(Task inputs)

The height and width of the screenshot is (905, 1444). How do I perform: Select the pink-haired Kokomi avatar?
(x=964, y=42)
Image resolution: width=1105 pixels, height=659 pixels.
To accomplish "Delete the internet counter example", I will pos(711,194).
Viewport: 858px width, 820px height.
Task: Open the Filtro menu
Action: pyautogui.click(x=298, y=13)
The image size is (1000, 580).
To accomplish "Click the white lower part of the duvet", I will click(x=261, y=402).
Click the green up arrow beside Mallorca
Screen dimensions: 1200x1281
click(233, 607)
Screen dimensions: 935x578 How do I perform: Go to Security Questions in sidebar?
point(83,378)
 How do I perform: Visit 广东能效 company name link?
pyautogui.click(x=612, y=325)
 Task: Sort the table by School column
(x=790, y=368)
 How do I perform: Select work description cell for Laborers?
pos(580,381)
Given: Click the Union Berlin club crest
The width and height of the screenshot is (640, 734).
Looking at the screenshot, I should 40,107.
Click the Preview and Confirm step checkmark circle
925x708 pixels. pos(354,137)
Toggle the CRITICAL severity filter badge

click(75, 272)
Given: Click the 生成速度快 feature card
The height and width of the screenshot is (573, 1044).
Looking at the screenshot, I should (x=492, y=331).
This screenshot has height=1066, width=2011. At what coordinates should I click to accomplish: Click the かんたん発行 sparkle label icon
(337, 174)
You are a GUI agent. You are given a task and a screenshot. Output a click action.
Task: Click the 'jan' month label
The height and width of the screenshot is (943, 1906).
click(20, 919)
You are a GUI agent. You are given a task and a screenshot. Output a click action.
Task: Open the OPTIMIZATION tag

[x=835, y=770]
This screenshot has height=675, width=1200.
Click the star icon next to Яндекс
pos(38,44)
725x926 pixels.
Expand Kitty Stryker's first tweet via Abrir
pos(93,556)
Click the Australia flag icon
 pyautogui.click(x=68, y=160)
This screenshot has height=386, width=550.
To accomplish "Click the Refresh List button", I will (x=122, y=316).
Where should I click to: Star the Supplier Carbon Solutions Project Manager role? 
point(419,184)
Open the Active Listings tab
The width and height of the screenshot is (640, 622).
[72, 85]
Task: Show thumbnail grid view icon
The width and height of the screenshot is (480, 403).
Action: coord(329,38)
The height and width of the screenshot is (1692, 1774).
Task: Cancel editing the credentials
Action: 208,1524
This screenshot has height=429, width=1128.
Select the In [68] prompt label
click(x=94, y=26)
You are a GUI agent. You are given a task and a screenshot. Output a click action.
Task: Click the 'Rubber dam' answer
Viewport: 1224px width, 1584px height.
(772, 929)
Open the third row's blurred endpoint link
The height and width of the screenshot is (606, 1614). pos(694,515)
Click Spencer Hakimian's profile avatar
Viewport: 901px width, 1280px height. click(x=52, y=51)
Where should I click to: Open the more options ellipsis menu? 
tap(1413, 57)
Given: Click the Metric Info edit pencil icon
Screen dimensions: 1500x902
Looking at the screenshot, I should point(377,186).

(End Task inputs)

* [Exercise] Could you output every entry above exactly as it stands?

* [Completed exercise]
The height and width of the screenshot is (905, 1444). How do I perform: Select the pink-haired Kokomi avatar?
(x=964, y=42)
Image resolution: width=1105 pixels, height=659 pixels.
To accomplish "Delete the internet counter example", I will pos(711,194).
Viewport: 858px width, 820px height.
Task: Open the Filtro menu
Action: pyautogui.click(x=298, y=13)
The image size is (1000, 580).
To accomplish "Click the white lower part of the duvet", I will click(x=261, y=402).
Click the green up arrow beside Mallorca
Screen dimensions: 1200x1281
click(233, 607)
Screen dimensions: 935x578 How do I perform: Go to Security Questions in sidebar?
point(83,378)
 How do I perform: Visit 广东能效 company name link?
pyautogui.click(x=612, y=325)
 Task: Sort the table by School column
(x=790, y=368)
 How do I perform: Select work description cell for Laborers?
pos(580,381)
Given: Click the Union Berlin club crest
The width and height of the screenshot is (640, 734).
Looking at the screenshot, I should 40,107.
Click the Preview and Confirm step checkmark circle
925x708 pixels. pos(354,137)
Toggle the CRITICAL severity filter badge

click(75, 272)
Given: Click the 生成速度快 feature card
The height and width of the screenshot is (573, 1044).
Looking at the screenshot, I should (x=492, y=331).
This screenshot has height=1066, width=2011. At what coordinates should I click to accomplish: Click the かんたん発行 sparkle label icon
(337, 174)
You are a GUI agent. You are given a task and a screenshot. Output a click action.
Task: Click the 'jan' month label
The height and width of the screenshot is (943, 1906).
click(20, 919)
You are a GUI agent. You are given a task and a screenshot. Output a click action.
Task: Open the OPTIMIZATION tag

[x=835, y=770]
This screenshot has height=675, width=1200.
Click the star icon next to Яндекс
pos(38,44)
725x926 pixels.
Expand Kitty Stryker's first tweet via Abrir
pos(93,556)
Click the Australia flag icon
 pyautogui.click(x=68, y=160)
This screenshot has height=386, width=550.
To accomplish "Click the Refresh List button", I will (x=122, y=316).
Where should I click to: Star the Supplier Carbon Solutions Project Manager role? 
point(419,184)
Open the Active Listings tab
The width and height of the screenshot is (640, 622).
[72, 85]
Task: Show thumbnail grid view icon
The width and height of the screenshot is (480, 403).
Action: coord(329,38)
The height and width of the screenshot is (1692, 1774).
Task: Cancel editing the credentials
Action: 208,1524
This screenshot has height=429, width=1128.
Select the In [68] prompt label
click(x=94, y=26)
You are a GUI agent. You are given a task and a screenshot. Output a click action.
Task: Click the 'Rubber dam' answer
Viewport: 1224px width, 1584px height.
(772, 929)
Open the third row's blurred endpoint link
The height and width of the screenshot is (606, 1614). pos(694,515)
Click Spencer Hakimian's profile avatar
Viewport: 901px width, 1280px height. click(x=52, y=51)
Where should I click to: Open the more options ellipsis menu? 
tap(1413, 57)
Given: Click the Metric Info edit pencil icon
Screen dimensions: 1500x902
Looking at the screenshot, I should point(377,186).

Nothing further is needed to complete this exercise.